> Records to use
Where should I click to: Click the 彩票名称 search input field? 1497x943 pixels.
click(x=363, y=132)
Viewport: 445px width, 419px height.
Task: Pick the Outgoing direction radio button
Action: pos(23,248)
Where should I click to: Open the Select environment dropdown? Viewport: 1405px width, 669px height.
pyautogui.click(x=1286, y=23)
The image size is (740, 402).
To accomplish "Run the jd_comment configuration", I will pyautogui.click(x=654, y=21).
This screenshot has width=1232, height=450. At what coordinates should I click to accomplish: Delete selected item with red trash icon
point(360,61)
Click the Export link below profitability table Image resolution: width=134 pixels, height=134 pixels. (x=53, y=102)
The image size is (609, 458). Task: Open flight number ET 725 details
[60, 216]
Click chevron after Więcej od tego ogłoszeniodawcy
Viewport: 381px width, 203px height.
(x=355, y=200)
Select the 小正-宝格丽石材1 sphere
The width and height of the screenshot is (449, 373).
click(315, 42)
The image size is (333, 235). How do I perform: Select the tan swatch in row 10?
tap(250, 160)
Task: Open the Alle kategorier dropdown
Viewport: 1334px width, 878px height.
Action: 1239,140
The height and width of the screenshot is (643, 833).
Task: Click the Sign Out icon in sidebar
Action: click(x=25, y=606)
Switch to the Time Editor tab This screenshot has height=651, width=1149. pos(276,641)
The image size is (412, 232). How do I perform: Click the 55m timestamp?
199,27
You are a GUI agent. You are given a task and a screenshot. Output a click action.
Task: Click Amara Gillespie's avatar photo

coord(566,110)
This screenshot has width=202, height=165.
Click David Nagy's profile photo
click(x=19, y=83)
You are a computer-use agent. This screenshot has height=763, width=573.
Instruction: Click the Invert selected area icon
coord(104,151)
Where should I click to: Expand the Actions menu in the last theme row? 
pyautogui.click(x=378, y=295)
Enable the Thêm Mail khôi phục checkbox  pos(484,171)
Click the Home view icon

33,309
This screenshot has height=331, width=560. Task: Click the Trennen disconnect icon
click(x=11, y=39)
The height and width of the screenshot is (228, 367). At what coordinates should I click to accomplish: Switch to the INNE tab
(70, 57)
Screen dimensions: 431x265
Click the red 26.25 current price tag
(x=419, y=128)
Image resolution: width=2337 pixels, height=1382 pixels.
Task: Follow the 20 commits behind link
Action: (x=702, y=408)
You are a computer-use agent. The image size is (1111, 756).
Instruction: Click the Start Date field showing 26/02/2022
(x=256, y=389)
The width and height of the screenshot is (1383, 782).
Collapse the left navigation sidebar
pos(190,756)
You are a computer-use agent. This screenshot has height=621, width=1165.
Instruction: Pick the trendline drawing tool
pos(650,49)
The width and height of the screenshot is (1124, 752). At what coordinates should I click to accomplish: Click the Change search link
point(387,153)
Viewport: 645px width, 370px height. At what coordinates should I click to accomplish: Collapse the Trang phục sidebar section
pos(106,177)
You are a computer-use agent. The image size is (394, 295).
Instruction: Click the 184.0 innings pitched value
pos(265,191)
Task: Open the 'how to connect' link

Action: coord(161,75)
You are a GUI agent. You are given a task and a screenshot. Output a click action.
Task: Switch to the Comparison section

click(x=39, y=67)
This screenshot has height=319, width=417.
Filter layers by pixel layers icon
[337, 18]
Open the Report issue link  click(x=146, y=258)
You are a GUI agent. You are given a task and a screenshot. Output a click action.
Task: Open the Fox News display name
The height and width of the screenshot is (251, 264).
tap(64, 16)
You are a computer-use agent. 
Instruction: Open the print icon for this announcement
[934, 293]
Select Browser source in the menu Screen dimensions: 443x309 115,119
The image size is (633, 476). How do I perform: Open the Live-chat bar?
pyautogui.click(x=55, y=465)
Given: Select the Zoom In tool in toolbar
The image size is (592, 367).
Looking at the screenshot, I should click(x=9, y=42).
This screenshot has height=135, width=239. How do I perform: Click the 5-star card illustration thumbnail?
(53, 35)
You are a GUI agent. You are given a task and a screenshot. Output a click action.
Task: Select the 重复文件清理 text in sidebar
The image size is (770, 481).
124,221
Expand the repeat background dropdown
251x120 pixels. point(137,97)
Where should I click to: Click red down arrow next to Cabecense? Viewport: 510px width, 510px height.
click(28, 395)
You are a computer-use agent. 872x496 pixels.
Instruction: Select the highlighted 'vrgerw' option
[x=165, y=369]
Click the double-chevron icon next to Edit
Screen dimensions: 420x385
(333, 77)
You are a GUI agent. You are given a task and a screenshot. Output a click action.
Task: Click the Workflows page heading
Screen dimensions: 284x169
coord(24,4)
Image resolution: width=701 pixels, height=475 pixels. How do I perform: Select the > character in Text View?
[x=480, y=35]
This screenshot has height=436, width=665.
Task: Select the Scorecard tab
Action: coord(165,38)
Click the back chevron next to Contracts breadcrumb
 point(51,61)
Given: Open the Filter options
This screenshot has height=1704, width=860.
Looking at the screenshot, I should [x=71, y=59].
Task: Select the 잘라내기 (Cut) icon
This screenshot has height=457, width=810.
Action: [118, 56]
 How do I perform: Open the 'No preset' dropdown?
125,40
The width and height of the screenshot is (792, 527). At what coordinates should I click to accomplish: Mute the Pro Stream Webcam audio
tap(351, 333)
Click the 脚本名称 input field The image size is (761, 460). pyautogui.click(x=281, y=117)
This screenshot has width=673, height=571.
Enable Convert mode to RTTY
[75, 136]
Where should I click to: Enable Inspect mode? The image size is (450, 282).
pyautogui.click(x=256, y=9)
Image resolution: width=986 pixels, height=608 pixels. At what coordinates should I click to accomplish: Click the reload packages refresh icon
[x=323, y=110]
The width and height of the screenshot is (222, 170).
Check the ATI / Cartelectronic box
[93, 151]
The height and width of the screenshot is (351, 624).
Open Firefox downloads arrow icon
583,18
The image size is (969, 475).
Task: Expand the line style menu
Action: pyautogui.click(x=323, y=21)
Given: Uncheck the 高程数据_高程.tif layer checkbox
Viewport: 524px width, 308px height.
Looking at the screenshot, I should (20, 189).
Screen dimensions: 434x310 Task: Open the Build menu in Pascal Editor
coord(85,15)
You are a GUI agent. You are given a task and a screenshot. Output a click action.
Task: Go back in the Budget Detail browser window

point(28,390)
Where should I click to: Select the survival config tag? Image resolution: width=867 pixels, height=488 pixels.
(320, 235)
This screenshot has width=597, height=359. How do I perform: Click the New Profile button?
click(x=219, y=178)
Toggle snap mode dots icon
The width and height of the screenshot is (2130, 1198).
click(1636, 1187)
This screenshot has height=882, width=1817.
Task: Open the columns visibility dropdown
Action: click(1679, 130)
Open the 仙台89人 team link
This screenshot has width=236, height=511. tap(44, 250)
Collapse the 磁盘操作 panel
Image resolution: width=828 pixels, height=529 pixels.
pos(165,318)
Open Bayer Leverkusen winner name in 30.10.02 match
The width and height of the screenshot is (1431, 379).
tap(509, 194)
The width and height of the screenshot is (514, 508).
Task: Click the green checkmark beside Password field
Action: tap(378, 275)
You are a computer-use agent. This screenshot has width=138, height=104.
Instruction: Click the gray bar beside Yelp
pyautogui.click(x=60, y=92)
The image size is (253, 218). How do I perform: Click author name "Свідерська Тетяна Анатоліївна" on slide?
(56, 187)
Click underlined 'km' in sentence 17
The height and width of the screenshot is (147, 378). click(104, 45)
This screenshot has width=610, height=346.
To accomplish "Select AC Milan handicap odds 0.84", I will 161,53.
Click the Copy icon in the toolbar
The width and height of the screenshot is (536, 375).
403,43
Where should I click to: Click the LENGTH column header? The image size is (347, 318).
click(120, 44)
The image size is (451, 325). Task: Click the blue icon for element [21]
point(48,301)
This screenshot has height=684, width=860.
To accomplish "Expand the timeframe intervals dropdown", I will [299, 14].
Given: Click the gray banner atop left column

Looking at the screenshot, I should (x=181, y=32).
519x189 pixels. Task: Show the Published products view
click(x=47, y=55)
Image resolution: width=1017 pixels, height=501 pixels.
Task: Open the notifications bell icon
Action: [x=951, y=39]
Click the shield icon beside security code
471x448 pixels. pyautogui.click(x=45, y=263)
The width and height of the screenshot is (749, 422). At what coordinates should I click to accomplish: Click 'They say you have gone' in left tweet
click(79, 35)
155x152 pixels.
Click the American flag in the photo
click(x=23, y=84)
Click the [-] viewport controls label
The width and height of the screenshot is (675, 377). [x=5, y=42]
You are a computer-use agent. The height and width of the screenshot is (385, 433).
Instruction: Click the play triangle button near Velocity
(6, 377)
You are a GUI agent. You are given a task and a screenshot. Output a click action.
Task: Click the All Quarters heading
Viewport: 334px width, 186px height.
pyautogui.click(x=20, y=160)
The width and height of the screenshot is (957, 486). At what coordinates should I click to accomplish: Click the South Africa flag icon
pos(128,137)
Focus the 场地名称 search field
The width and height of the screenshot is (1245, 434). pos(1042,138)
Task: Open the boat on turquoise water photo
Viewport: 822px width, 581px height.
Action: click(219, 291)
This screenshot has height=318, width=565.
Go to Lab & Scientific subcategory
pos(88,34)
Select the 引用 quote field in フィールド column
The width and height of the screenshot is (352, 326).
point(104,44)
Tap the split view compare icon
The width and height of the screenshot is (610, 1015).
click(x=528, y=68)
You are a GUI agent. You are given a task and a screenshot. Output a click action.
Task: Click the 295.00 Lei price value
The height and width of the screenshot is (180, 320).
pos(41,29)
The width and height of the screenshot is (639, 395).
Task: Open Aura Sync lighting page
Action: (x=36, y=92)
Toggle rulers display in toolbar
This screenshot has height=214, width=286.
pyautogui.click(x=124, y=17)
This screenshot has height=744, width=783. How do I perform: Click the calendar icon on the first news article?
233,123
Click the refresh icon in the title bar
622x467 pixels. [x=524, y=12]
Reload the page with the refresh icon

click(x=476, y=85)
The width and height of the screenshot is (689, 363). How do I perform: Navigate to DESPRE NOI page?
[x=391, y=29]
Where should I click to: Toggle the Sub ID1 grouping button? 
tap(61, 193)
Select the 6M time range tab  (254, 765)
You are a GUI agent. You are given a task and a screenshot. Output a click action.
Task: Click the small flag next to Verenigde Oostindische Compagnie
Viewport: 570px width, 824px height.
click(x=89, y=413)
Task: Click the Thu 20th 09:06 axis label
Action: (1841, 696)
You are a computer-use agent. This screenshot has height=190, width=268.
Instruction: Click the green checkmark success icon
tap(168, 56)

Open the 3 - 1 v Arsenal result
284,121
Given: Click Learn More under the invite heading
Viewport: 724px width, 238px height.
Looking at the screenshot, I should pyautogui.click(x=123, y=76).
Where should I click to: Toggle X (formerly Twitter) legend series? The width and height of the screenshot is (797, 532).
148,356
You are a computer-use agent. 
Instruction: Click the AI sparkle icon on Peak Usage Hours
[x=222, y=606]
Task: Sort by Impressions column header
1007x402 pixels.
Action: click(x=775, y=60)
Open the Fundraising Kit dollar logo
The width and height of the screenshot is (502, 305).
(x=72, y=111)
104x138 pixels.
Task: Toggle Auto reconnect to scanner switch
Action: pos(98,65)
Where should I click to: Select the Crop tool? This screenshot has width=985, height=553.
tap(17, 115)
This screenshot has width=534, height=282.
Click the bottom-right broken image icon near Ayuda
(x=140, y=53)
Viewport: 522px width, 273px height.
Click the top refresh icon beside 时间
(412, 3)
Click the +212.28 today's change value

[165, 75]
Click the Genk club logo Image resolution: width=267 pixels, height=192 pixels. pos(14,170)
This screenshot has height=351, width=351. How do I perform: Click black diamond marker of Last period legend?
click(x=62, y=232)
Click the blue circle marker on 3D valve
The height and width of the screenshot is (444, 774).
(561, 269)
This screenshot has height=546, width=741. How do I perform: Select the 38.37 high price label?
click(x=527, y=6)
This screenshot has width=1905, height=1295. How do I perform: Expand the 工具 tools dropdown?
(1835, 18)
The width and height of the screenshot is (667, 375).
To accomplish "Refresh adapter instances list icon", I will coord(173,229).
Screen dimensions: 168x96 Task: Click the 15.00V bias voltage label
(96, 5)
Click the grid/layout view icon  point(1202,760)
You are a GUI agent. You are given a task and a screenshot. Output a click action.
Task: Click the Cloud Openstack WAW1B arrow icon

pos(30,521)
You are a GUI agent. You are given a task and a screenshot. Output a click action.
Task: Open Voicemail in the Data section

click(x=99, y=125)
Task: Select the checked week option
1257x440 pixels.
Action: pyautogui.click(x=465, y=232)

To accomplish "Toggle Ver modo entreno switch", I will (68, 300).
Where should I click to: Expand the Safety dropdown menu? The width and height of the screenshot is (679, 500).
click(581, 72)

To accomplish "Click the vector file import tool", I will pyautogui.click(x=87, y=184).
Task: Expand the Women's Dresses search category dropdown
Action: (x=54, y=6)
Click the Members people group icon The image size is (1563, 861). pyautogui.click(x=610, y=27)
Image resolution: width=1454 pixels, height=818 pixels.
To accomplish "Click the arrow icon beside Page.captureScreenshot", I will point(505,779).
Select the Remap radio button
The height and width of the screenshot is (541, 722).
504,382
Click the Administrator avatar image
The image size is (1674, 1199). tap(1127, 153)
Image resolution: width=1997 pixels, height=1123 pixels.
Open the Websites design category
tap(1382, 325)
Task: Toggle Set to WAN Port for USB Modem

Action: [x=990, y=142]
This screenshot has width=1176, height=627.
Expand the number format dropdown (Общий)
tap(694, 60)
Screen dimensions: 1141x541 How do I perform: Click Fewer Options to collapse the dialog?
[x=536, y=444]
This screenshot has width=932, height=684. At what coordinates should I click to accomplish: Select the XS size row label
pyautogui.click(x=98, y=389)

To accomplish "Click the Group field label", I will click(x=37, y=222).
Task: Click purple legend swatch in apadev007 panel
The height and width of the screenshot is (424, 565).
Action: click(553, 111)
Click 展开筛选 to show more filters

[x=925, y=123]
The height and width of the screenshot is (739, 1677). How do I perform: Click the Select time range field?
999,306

> Challenge
Pull out each line of the rows above that contains the word "avatar", and copy it.

> Full answer
Task: Click Amara Gillespie's avatar photo
Click the Administrator avatar image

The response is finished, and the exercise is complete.